Have you tried to solve the general problem yourself? It's absolutely much harder than the version contestants had to solve.

First, the Chinese remainder theorem is genuinely a lot harder than simply calculating the least common multiple. Second, the problem statement allows much more complicated input than that. For example, the problem statement allows loops with multiple end states; I don't even know how you'd deal with that efficiently, I doubt you know on the top off your head, and I certainly wouldn't fault ChatGPT for not knowing it either.

If you post your code I can probably come up with a test case that breaks it.

How could other humans learn how to construct those solutions? They read the same textbooks that are in the training set of ChatGPT (a miniscule fraction of them) and they understand their contents.
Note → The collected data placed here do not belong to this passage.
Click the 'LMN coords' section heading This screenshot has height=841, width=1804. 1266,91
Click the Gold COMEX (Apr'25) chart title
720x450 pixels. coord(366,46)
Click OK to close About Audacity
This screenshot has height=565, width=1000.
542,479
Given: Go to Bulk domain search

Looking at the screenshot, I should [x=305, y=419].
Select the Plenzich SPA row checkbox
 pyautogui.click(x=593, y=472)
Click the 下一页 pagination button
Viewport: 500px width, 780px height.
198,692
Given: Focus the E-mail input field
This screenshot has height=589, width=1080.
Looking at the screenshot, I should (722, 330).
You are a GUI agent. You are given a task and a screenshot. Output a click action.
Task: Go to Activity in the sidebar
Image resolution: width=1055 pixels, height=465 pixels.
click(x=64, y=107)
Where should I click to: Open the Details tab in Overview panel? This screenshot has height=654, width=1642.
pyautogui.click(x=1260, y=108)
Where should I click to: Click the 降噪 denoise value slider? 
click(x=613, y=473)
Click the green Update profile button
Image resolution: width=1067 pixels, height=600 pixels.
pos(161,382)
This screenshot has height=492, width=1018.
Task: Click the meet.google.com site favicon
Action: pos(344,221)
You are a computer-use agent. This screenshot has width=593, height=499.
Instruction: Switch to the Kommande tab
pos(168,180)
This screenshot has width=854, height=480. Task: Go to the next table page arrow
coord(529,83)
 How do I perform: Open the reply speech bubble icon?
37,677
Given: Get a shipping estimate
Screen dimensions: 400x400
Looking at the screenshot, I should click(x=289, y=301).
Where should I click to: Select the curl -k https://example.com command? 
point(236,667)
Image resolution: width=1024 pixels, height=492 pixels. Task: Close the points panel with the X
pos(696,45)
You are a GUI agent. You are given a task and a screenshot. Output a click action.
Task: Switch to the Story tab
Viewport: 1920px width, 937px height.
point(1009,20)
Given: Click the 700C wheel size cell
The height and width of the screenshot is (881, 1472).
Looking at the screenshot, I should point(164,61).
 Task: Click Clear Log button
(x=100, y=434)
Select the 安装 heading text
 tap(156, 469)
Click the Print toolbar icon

No, that's absolutely not how humans learn to code. Or at least it's not how I learned or anyone I know that's good at solving AoC style problems learned to solve them. Reading textbooks is the absolute minimum time investment. The majority of time is spent thinking about the problem, writing code, noticing it doesn't work, trying to find a flaw by reading through it, stepping through the execution with a debugger, or maybe adding printf() statements to get insight in the internal state, and so on.

It's a very interactive process. But the intermediate code, with all the printf() statements for debugging, isn't something that usually gets committed. That's why ChatGPT doesn't know to debug code that way. It has never even seen someone do this. It might have heard about printf() debugging from Wikipedia but it has never done it itself, or if it did (because of user requests), it keeps no memory of it.

You can also look at this as a question of whether ChatGPT Plus is worth it in general: it did better than straight API calls but I spent 2$ of API calls vs 20$ for plus, it isn't 10 times better.

I don't think this comparison makes sense. You're treating it as a comparison of efficiency: as if Model A is solving problems at a rate of X/day and Model B at a rate of 2X/day, so Model B is only twice as valuable as Model A. But that's not what's happening: Model B is solving problems that apparently Model A cannot solve at all. If Einstein can prove only 1% more theorems than the average physics major, does that mean he should be paid only 1% more?

I don't pay for ChatGPT Plus, I only have a paid API key

you couldn't fork over the $20 needed for a month-long pro subscription, which would make your results an order of magnitude more interesting?

I think you might be confused about this: you can access GPT-4 via the API. I haven't seen anything suggesting that the versions of GPT-4 used in the ChatGPT Plus interface are smarter than the versions you can access via the API (modulo dubious rumours of secret tests of more advanced models, which in any case would be uncontrollable for OP's experiment)

It's likely that I misunderstood something; I'm not very familiar with the various offerings. I was going by OP's own admission that they didn't pay for the top model and their version was only able to solve 7 (sub)problems vs 13(ish) for “Chat GPT Plus” which seemed to imply that the latter is a stronger problem solver.